Open AccessThe preclinical analysis of TW-37 as a potential anti-colorectal cancer cell agent
Author(s) -
Shun Lei,
Yao Ding,
Yun Fu,
Shuang Wu,
Xiong Xie,
Cancan Wang,
Houjie Liang
Publication year - 2017
Publication title -
plos one
Language(s) - English
Resource type - Journals
SCImago Journal Rank - 0.99
H-Index - 332
ISSN - 1932-6203
DOI - 10.1371/journal.pone.0184501
Subject(s) - autophagy , apoptosis , colorectal cancer , in vivo , cancer research , gene knockdown , cell growth , small hairpin rna , cancer cell , programmed cell death , cell culture , chemistry , growth inhibition , biology , cancer , microbiology and biotechnology , medicine , biochemistry , genetics
TW-37 is a novel, potent and non-peptide Bcl-2 small-molecule inhibitor.

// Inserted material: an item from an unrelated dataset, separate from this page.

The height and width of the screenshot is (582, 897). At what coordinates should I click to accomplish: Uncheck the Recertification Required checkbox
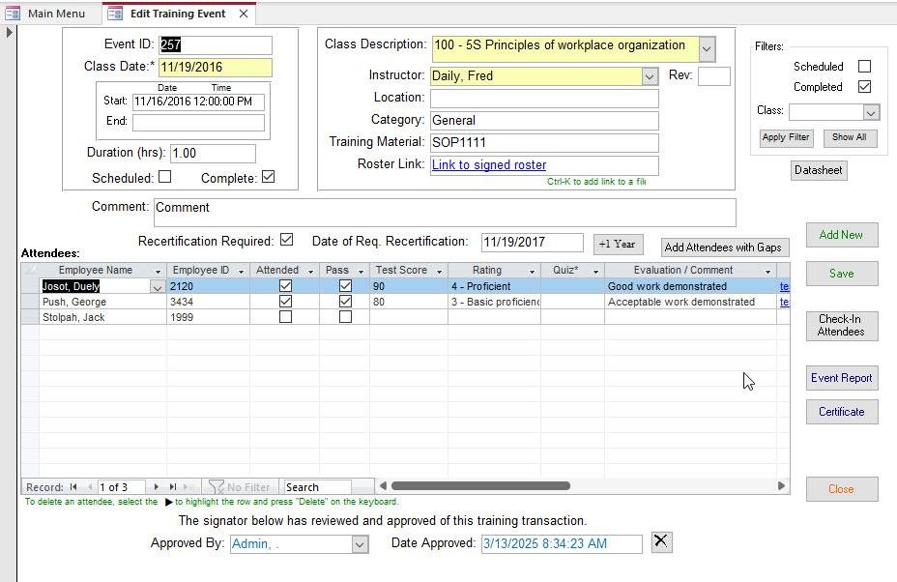(x=286, y=240)
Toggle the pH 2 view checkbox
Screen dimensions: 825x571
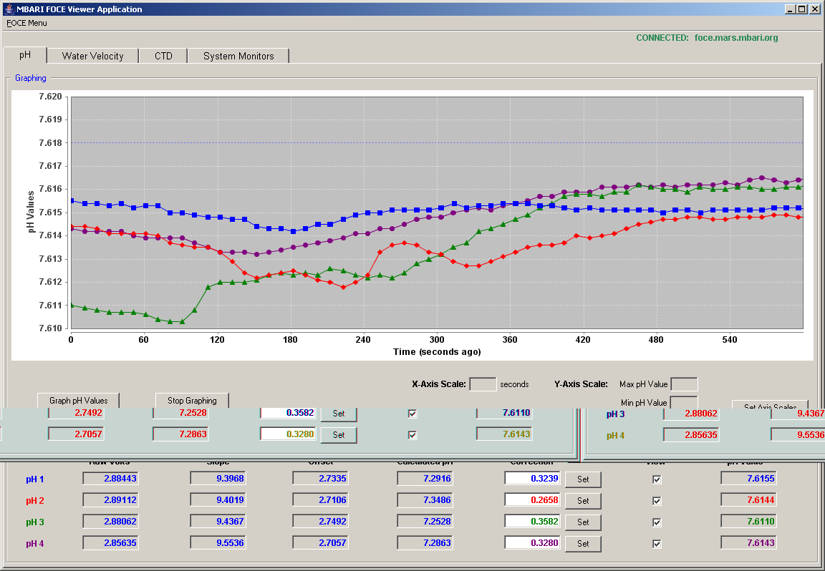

Its activity in colorectal cancer (CRC) cells is studied. In both HCT-116 cells and primary human colon cancer cells, treatment with TW-37 at only nM concentration efficiently inhibited cell survival and proliferation. TW-37 also induced caspase-3/9 and apoptosis activation in CRC cells. Feedback autophagy activation was observed in TW-37-treated CRC cells. Reversely pharmacological autophagy inhibition or Beclin-1 knockdown by targeted-shRNA potentiated TW-37-induced apoptosis and killing of CRC cells. In vivo , intravenous injection of TW-37 inhibited HCT-116 tumor growth in mice. TW-37’s anti-tumor activity was further potentiated against Beclin-1-silenced HCT-116 tumors. Together, targeting Bcl-2 family protein by TW-37 efficiently inhibits CRC cell growth in vitro and in vivo . Inhibition of feedback autophagy activation could further sensitize TW-37.